:: Collected data ::
········

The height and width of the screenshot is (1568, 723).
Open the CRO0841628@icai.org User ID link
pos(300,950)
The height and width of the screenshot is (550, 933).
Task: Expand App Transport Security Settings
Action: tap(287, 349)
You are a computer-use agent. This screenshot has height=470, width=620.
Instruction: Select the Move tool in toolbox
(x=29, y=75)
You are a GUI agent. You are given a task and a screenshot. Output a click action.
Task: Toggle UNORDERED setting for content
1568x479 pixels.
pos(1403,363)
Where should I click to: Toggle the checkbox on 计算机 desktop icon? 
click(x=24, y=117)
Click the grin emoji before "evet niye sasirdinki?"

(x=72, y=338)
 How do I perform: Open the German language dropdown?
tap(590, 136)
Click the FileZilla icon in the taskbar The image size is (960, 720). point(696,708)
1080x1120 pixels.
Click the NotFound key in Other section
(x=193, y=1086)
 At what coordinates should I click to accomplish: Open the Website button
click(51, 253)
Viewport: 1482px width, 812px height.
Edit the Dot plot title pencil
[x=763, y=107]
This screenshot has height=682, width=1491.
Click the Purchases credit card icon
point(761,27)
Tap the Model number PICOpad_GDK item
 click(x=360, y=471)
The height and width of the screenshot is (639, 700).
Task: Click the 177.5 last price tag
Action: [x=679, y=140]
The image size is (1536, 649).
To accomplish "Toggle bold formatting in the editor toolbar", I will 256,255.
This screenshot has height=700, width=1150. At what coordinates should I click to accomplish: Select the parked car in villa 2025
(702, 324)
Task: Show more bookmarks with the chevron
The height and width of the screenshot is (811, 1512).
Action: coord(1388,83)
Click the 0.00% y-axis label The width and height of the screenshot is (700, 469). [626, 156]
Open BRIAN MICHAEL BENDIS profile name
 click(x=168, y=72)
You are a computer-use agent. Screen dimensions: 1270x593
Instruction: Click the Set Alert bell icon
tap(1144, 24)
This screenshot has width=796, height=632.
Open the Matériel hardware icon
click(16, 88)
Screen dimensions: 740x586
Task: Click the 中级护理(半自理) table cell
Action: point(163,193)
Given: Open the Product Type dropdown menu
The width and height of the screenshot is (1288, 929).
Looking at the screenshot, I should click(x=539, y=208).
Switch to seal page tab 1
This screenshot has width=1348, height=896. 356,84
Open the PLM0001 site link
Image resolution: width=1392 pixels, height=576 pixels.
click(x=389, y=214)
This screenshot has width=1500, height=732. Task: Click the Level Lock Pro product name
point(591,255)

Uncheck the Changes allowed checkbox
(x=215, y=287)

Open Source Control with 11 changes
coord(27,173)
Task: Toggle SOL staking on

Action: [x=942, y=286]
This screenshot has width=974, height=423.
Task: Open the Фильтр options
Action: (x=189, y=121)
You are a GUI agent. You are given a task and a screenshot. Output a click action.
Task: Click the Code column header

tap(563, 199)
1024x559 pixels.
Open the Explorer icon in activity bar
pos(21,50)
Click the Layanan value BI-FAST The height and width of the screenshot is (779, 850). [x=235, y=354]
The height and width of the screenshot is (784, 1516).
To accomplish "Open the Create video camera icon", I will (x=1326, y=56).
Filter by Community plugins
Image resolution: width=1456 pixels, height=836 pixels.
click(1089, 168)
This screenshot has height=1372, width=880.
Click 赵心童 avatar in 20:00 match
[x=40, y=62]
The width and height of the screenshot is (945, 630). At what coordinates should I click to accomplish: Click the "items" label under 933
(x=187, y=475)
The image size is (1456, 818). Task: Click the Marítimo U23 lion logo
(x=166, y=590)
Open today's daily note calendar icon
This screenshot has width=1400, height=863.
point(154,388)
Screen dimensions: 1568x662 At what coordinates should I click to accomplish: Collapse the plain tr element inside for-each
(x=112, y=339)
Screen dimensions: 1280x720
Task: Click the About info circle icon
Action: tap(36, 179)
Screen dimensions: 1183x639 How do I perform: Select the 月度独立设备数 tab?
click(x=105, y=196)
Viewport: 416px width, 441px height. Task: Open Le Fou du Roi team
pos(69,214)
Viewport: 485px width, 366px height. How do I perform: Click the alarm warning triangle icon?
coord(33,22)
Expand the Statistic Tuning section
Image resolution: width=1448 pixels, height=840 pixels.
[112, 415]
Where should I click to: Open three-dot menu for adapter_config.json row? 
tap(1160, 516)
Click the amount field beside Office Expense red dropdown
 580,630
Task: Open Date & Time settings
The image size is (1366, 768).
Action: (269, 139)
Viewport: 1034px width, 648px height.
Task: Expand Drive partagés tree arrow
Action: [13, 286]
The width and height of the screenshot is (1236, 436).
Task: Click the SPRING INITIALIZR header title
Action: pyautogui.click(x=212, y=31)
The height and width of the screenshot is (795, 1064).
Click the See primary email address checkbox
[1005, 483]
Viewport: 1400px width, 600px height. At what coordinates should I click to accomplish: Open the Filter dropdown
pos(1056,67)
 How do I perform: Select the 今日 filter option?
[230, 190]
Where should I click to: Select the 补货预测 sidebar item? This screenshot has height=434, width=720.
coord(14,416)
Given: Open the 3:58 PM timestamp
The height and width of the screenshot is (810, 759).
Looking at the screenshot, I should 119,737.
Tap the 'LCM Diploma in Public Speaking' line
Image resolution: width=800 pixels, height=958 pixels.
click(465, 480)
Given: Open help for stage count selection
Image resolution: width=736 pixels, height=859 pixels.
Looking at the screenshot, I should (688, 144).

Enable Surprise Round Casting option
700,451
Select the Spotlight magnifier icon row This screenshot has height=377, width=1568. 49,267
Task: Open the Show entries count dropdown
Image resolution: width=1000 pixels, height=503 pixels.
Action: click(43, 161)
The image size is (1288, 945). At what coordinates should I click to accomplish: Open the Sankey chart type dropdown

········

:: REQUIRED WORK ::
Extract all the entries word for word.

:: RESULT BELOW ::
The height and width of the screenshot is (1568, 723).
Open the CRO0841628@icai.org User ID link
pos(300,950)
The height and width of the screenshot is (550, 933).
Task: Expand App Transport Security Settings
Action: tap(287, 349)
You are a computer-use agent. This screenshot has height=470, width=620.
Instruction: Select the Move tool in toolbox
(x=29, y=75)
You are a GUI agent. You are given a task and a screenshot. Output a click action.
Task: Toggle UNORDERED setting for content
1568x479 pixels.
pos(1403,363)
Where should I click to: Toggle the checkbox on 计算机 desktop icon? 
click(x=24, y=117)
Click the grin emoji before "evet niye sasirdinki?"

(x=72, y=338)
 How do I perform: Open the German language dropdown?
tap(590, 136)
Click the FileZilla icon in the taskbar The image size is (960, 720). point(696,708)
1080x1120 pixels.
Click the NotFound key in Other section
(x=193, y=1086)
 At what coordinates should I click to accomplish: Open the Website button
click(51, 253)
Viewport: 1482px width, 812px height.
Edit the Dot plot title pencil
[x=763, y=107]
This screenshot has height=682, width=1491.
Click the Purchases credit card icon
point(761,27)
Tap the Model number PICOpad_GDK item
 click(x=360, y=471)
The height and width of the screenshot is (639, 700).
Task: Click the 177.5 last price tag
Action: [x=679, y=140]
The image size is (1536, 649).
To accomplish "Toggle bold formatting in the editor toolbar", I will 256,255.
This screenshot has height=700, width=1150. At what coordinates should I click to accomplish: Select the parked car in villa 2025
(702, 324)
Task: Show more bookmarks with the chevron
The height and width of the screenshot is (811, 1512).
Action: coord(1388,83)
Click the 0.00% y-axis label The width and height of the screenshot is (700, 469). [626, 156]
Open BRIAN MICHAEL BENDIS profile name
 click(x=168, y=72)
You are a computer-use agent. Screen dimensions: 1270x593
Instruction: Click the Set Alert bell icon
tap(1144, 24)
This screenshot has width=796, height=632.
Open the Matériel hardware icon
click(16, 88)
Screen dimensions: 740x586
Task: Click the 中级护理(半自理) table cell
Action: point(163,193)
Given: Open the Product Type dropdown menu
The width and height of the screenshot is (1288, 929).
Looking at the screenshot, I should click(x=539, y=208).
Switch to seal page tab 1
This screenshot has width=1348, height=896. 356,84
Open the PLM0001 site link
Image resolution: width=1392 pixels, height=576 pixels.
click(x=389, y=214)
This screenshot has width=1500, height=732. Task: Click the Level Lock Pro product name
point(591,255)

Uncheck the Changes allowed checkbox
(x=215, y=287)

Open Source Control with 11 changes
coord(27,173)
Task: Toggle SOL staking on

Action: [x=942, y=286]
This screenshot has width=974, height=423.
Task: Open the Фильтр options
Action: (x=189, y=121)
You are a GUI agent. You are given a task and a screenshot. Output a click action.
Task: Click the Code column header

tap(563, 199)
1024x559 pixels.
Open the Explorer icon in activity bar
pos(21,50)
Click the Layanan value BI-FAST The height and width of the screenshot is (779, 850). [x=235, y=354]
The height and width of the screenshot is (784, 1516).
To accomplish "Open the Create video camera icon", I will (x=1326, y=56).
Filter by Community plugins
Image resolution: width=1456 pixels, height=836 pixels.
click(1089, 168)
This screenshot has height=1372, width=880.
Click 赵心童 avatar in 20:00 match
[x=40, y=62]
The width and height of the screenshot is (945, 630). At what coordinates should I click to accomplish: Click the "items" label under 933
(x=187, y=475)
The image size is (1456, 818). Task: Click the Marítimo U23 lion logo
(x=166, y=590)
Open today's daily note calendar icon
This screenshot has width=1400, height=863.
point(154,388)
Screen dimensions: 1568x662 At what coordinates should I click to accomplish: Collapse the plain tr element inside for-each
(x=112, y=339)
Screen dimensions: 1280x720
Task: Click the About info circle icon
Action: tap(36, 179)
Screen dimensions: 1183x639 How do I perform: Select the 月度独立设备数 tab?
click(x=105, y=196)
Viewport: 416px width, 441px height. Task: Open Le Fou du Roi team
pos(69,214)
Viewport: 485px width, 366px height. How do I perform: Click the alarm warning triangle icon?
coord(33,22)
Expand the Statistic Tuning section
Image resolution: width=1448 pixels, height=840 pixels.
[112, 415]
Where should I click to: Open three-dot menu for adapter_config.json row? 
tap(1160, 516)
Click the amount field beside Office Expense red dropdown
 580,630
Task: Open Date & Time settings
The image size is (1366, 768).
Action: (269, 139)
Viewport: 1034px width, 648px height.
Task: Expand Drive partagés tree arrow
Action: [13, 286]
The width and height of the screenshot is (1236, 436).
Task: Click the SPRING INITIALIZR header title
Action: pyautogui.click(x=212, y=31)
The height and width of the screenshot is (795, 1064).
Click the See primary email address checkbox
[1005, 483]
Viewport: 1400px width, 600px height. At what coordinates should I click to accomplish: Open the Filter dropdown
pos(1056,67)
 How do I perform: Select the 今日 filter option?
[230, 190]
Where should I click to: Select the 补货预测 sidebar item? This screenshot has height=434, width=720.
coord(14,416)
Given: Open the 3:58 PM timestamp
The height and width of the screenshot is (810, 759).
Looking at the screenshot, I should 119,737.
Tap the 'LCM Diploma in Public Speaking' line
Image resolution: width=800 pixels, height=958 pixels.
click(465, 480)
Given: Open help for stage count selection
Image resolution: width=736 pixels, height=859 pixels.
Looking at the screenshot, I should (688, 144).

Enable Surprise Round Casting option
700,451
Select the Spotlight magnifier icon row This screenshot has height=377, width=1568. 49,267
Task: Open the Show entries count dropdown
Image resolution: width=1000 pixels, height=503 pixels.
Action: click(43, 161)
The image size is (1288, 945). At what coordinates should I click to accomplish: Open the Sankey chart type dropdown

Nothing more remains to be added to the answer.